**Goal:** Write out the following lines word for word, with nothing added or changed.

# start of Extracted material

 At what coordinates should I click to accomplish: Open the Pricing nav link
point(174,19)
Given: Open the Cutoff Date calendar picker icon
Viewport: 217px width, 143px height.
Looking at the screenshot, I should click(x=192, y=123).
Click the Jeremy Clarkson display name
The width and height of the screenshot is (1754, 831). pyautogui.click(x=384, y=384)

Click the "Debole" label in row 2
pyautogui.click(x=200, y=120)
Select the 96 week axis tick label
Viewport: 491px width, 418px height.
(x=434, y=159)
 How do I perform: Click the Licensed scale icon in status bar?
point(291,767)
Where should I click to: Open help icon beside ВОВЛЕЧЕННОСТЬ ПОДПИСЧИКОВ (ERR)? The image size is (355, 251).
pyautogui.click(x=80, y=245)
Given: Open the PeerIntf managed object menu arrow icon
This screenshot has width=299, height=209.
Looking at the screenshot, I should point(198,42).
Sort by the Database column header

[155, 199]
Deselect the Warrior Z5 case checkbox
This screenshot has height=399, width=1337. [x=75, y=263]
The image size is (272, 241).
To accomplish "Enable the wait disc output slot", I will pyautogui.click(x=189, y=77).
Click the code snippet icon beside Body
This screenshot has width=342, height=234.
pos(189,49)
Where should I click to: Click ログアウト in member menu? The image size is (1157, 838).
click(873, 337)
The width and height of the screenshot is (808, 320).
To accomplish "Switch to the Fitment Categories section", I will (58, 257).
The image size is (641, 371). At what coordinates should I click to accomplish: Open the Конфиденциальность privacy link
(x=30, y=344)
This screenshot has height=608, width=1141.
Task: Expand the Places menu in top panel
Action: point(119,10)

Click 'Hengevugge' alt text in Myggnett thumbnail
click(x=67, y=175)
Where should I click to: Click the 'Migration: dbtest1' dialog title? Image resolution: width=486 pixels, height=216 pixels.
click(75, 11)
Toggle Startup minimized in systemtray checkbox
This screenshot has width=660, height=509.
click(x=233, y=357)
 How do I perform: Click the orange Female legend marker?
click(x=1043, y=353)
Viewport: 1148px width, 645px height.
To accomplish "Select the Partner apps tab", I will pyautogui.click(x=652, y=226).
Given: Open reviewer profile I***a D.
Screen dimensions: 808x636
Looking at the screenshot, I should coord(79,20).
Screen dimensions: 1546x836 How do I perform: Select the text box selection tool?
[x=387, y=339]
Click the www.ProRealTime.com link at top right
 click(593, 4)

# end of Extracted material

**Output of the exercise:**
 At what coordinates should I click to accomplish: Open the Pricing nav link
point(174,19)
Given: Open the Cutoff Date calendar picker icon
Viewport: 217px width, 143px height.
Looking at the screenshot, I should click(x=192, y=123).
Click the Jeremy Clarkson display name
The width and height of the screenshot is (1754, 831). pyautogui.click(x=384, y=384)

Click the "Debole" label in row 2
pyautogui.click(x=200, y=120)
Select the 96 week axis tick label
Viewport: 491px width, 418px height.
(x=434, y=159)
 How do I perform: Click the Licensed scale icon in status bar?
point(291,767)
Where should I click to: Open help icon beside ВОВЛЕЧЕННОСТЬ ПОДПИСЧИКОВ (ERR)? The image size is (355, 251).
pyautogui.click(x=80, y=245)
Given: Open the PeerIntf managed object menu arrow icon
This screenshot has width=299, height=209.
Looking at the screenshot, I should point(198,42).
Sort by the Database column header

[155, 199]
Deselect the Warrior Z5 case checkbox
This screenshot has height=399, width=1337. [x=75, y=263]
The image size is (272, 241).
To accomplish "Enable the wait disc output slot", I will pyautogui.click(x=189, y=77).
Click the code snippet icon beside Body
This screenshot has width=342, height=234.
pos(189,49)
Where should I click to: Click ログアウト in member menu? The image size is (1157, 838).
click(873, 337)
The width and height of the screenshot is (808, 320).
To accomplish "Switch to the Fitment Categories section", I will (58, 257).
The image size is (641, 371). At what coordinates should I click to accomplish: Open the Конфиденциальность privacy link
(x=30, y=344)
This screenshot has height=608, width=1141.
Task: Expand the Places menu in top panel
Action: point(119,10)

Click 'Hengevugge' alt text in Myggnett thumbnail
click(x=67, y=175)
Where should I click to: Click the 'Migration: dbtest1' dialog title? Image resolution: width=486 pixels, height=216 pixels.
click(75, 11)
Toggle Startup minimized in systemtray checkbox
This screenshot has width=660, height=509.
click(x=233, y=357)
 How do I perform: Click the orange Female legend marker?
click(x=1043, y=353)
Viewport: 1148px width, 645px height.
To accomplish "Select the Partner apps tab", I will pyautogui.click(x=652, y=226).
Given: Open reviewer profile I***a D.
Screen dimensions: 808x636
Looking at the screenshot, I should coord(79,20).
Screen dimensions: 1546x836 How do I perform: Select the text box selection tool?
[x=387, y=339]
Click the www.ProRealTime.com link at top right
 click(593, 4)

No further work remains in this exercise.